Re: The wisdom of the object mentors (Was: Searching OO Associations with RDBMS Persistence Models)
Date: 11 Jun 2006 23:12:18 -0700
Robert Martin wrote:
> You are missing the point. From the point of view of the gazillions of
> users, the FS works quite nicely. I might, for the sake of argment,
> grant you that a hierarchical file system is a hideous way to represent
> data, but that does not negate the fact that it is by far the most
> popular strategy. And there is virtually no one who wants it changed.
I for one would like them changed. Every company's file system that I've worked in is a fricken mess, often 8 or more levels deep. Trees more than 4 levels deep are a yellow alert. I would much rather have a relational system, or at least one based on set theory. However, those are harder to teach to non-techies, so we are stuck with trees: simple, but not powerful.

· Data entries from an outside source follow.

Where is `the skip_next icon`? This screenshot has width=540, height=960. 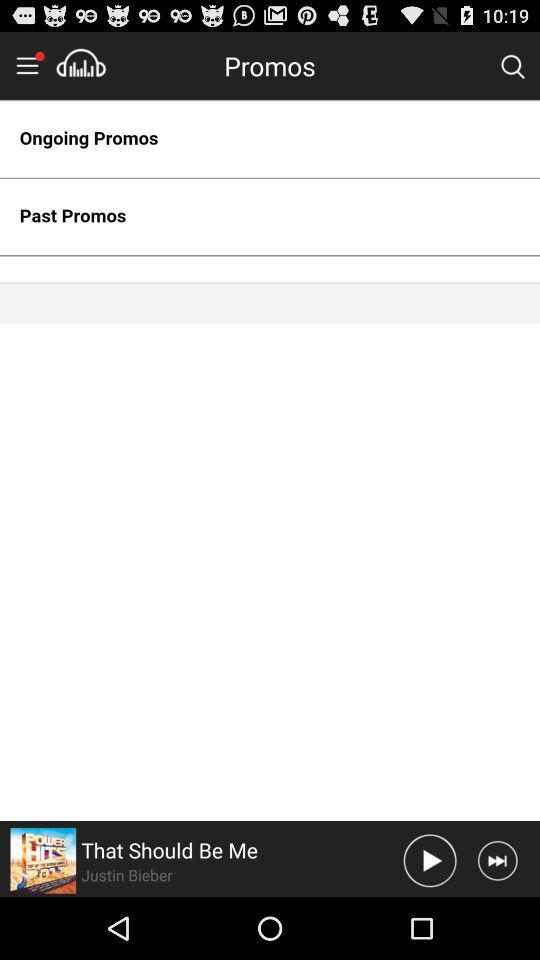
the skip_next icon is located at coordinates (496, 921).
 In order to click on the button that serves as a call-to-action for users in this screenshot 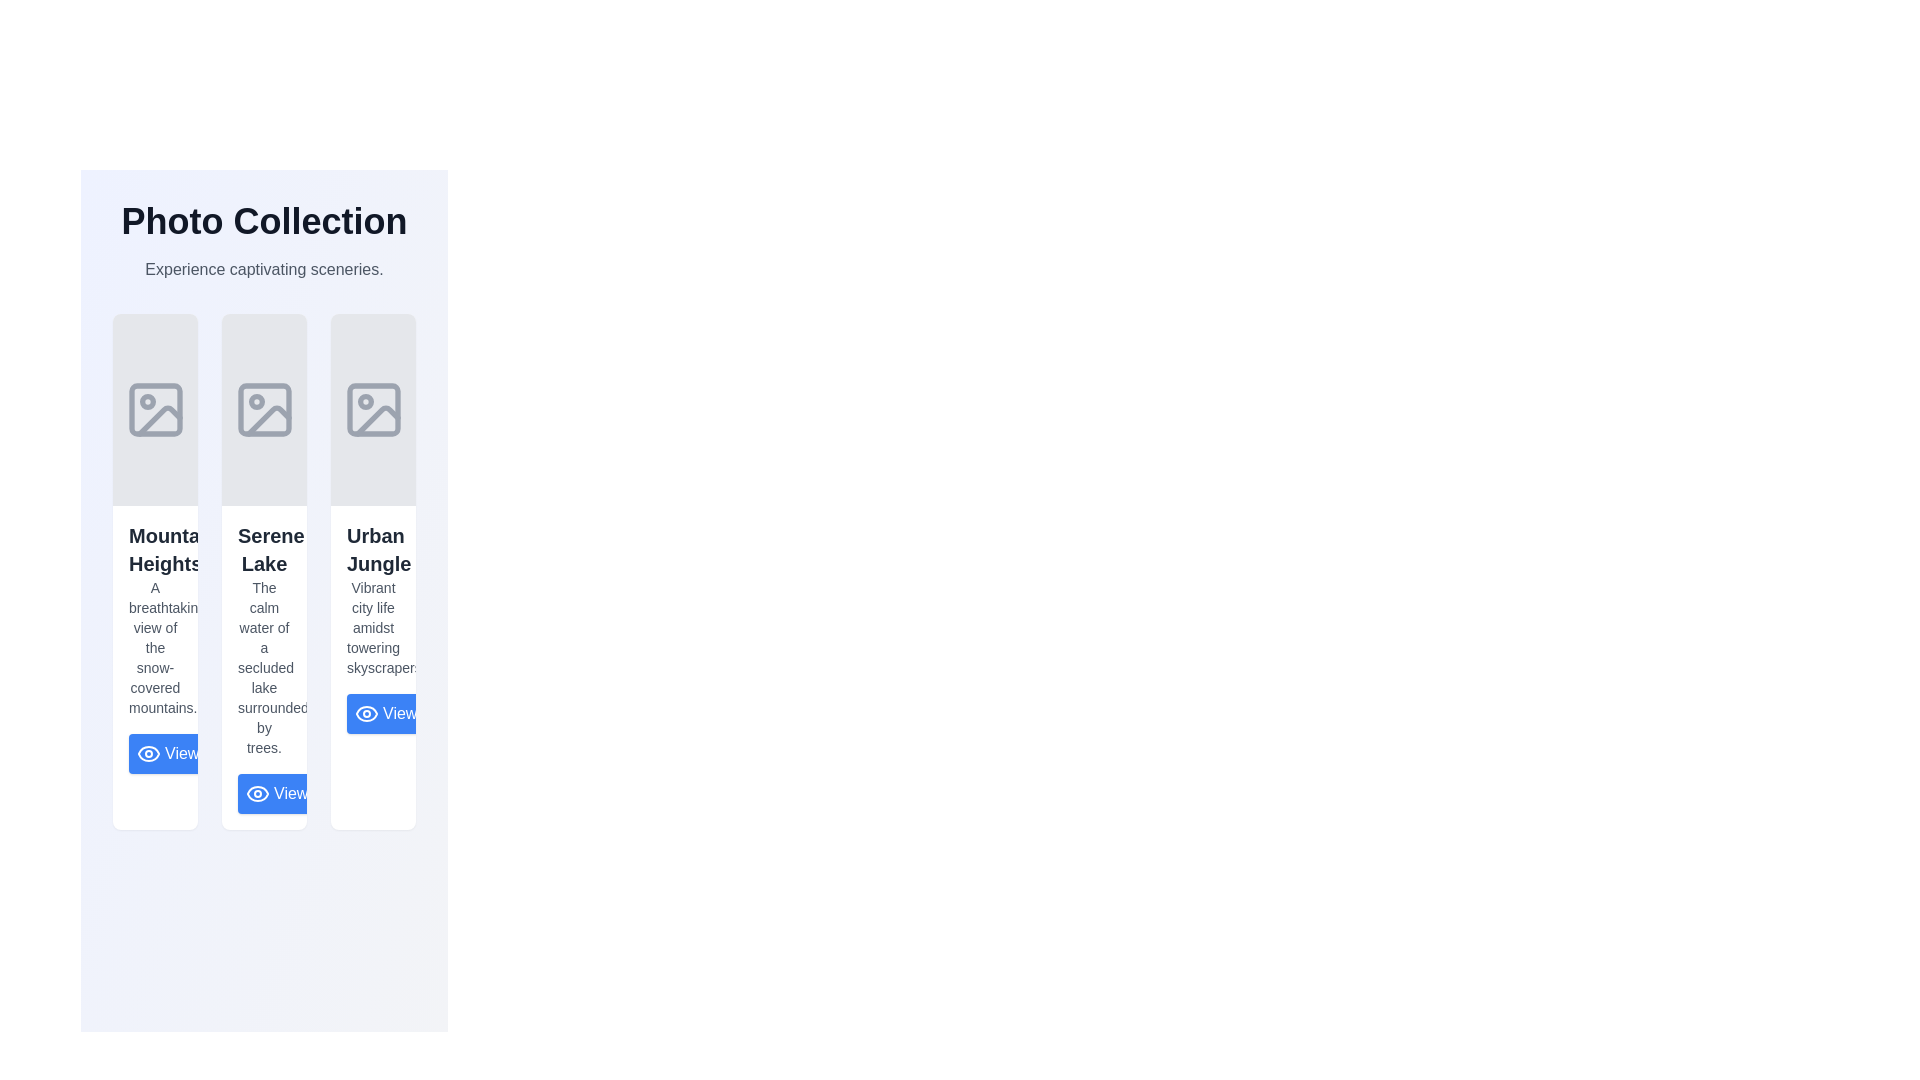, I will do `click(168, 753)`.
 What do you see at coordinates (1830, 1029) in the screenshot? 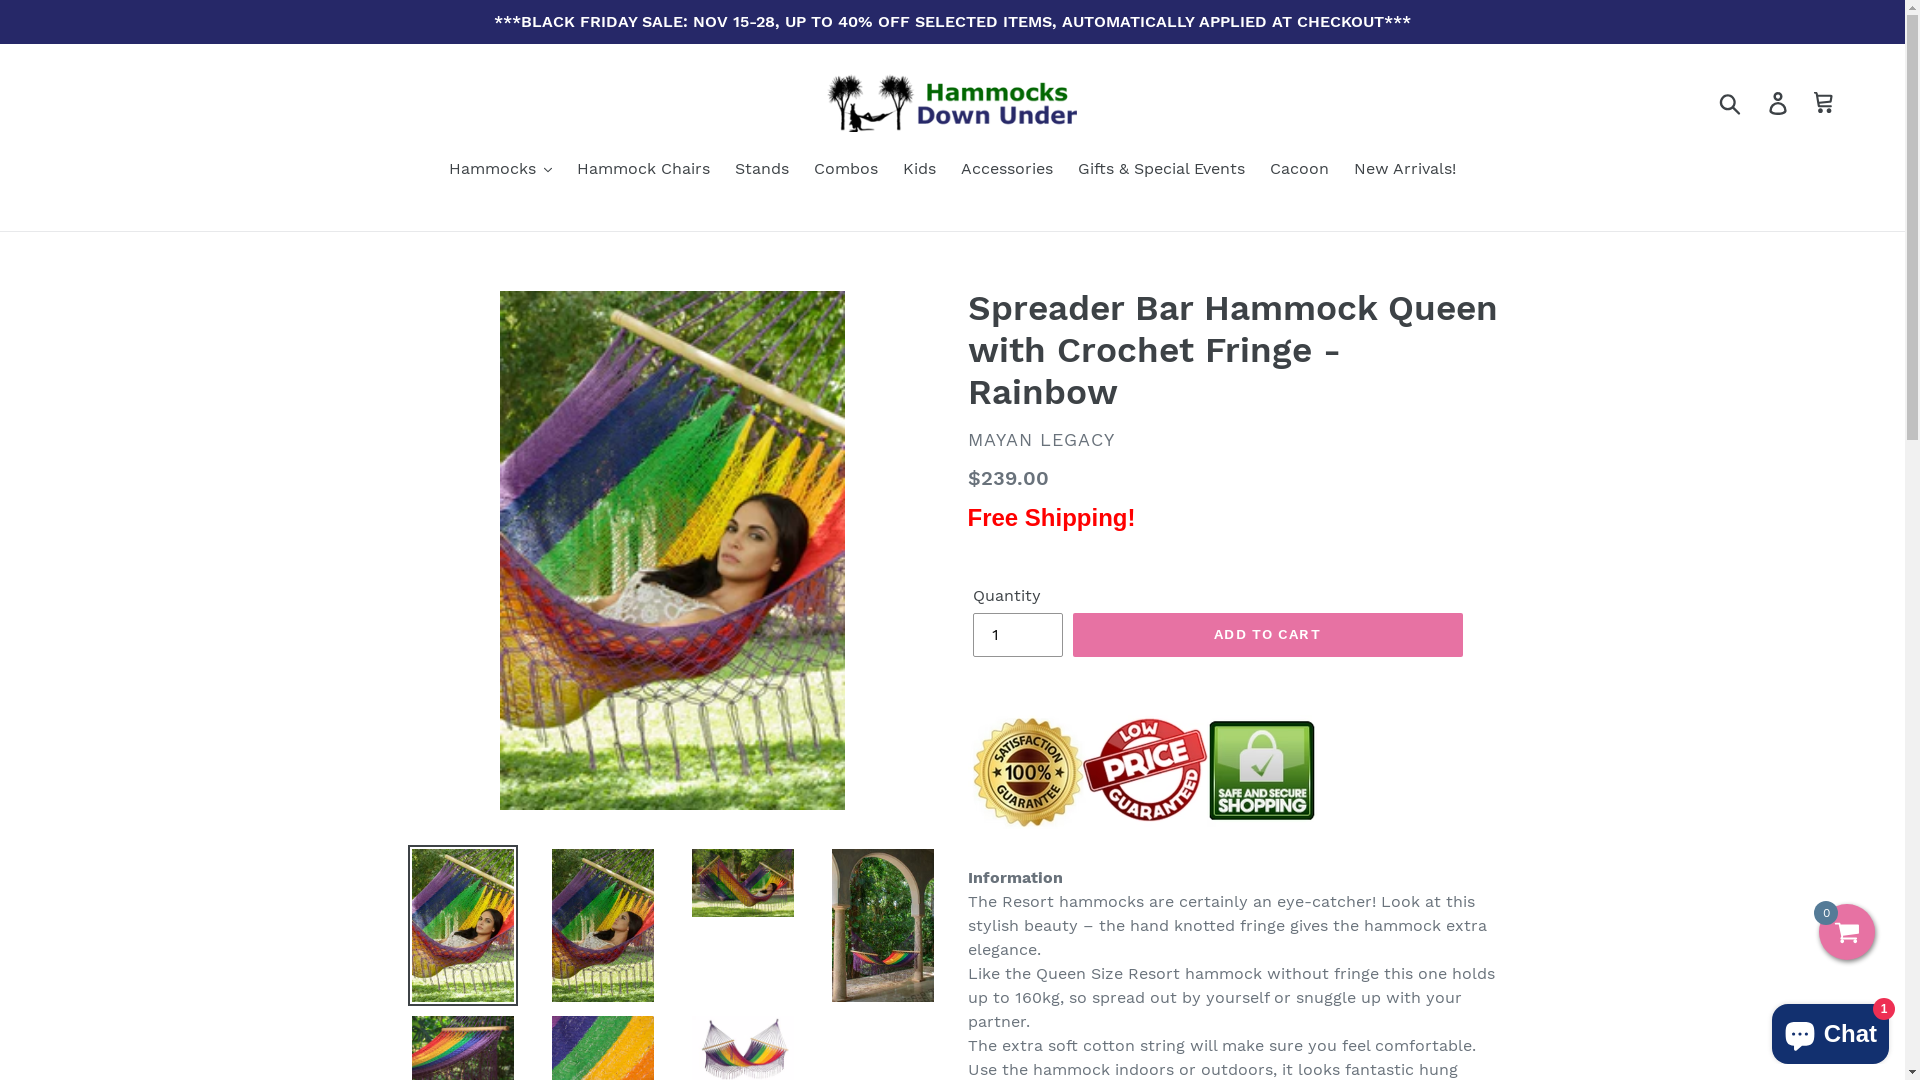
I see `'Shopify online store chat'` at bounding box center [1830, 1029].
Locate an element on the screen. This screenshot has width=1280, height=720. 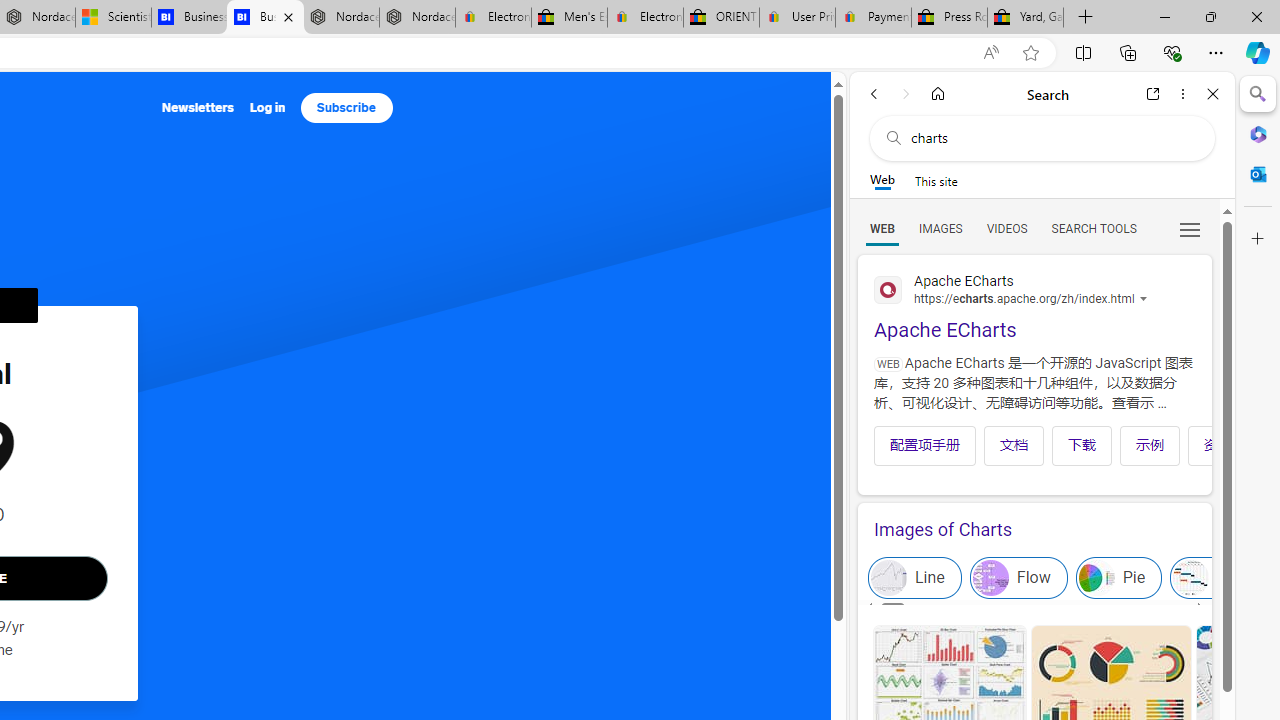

> >> There is no hue and cry for our filesystems to suddenly be
> >> RDBs.
> > Umm ... Haven't you noticed the renewed drive towards
> > searching (querying)? For example Google, Google Desktop,
> > iTunes, Spotlight, Aperture? Have you even heard of WinFS?
> All but the last two. itunes is clearly a good candidate for a
> relational model; though I would be very upset if they integrated my
> MP3 files into a BLOB in a table somewhere!!! Google Desktop and
> Spotlight are wonderful indexing and searching technologies. But their
> output is a list of files (or in some cases emails).
We don't know that they are files. They are files when they are downloaded locally, but perhaps they are stored in a RDB on the web server side. I've programmed dynamically generated spreadsheets before. They become files on the client side, but were dynamically generated and thus never an actual file on the server (unless maybe in the buffer, but that is not visable to us).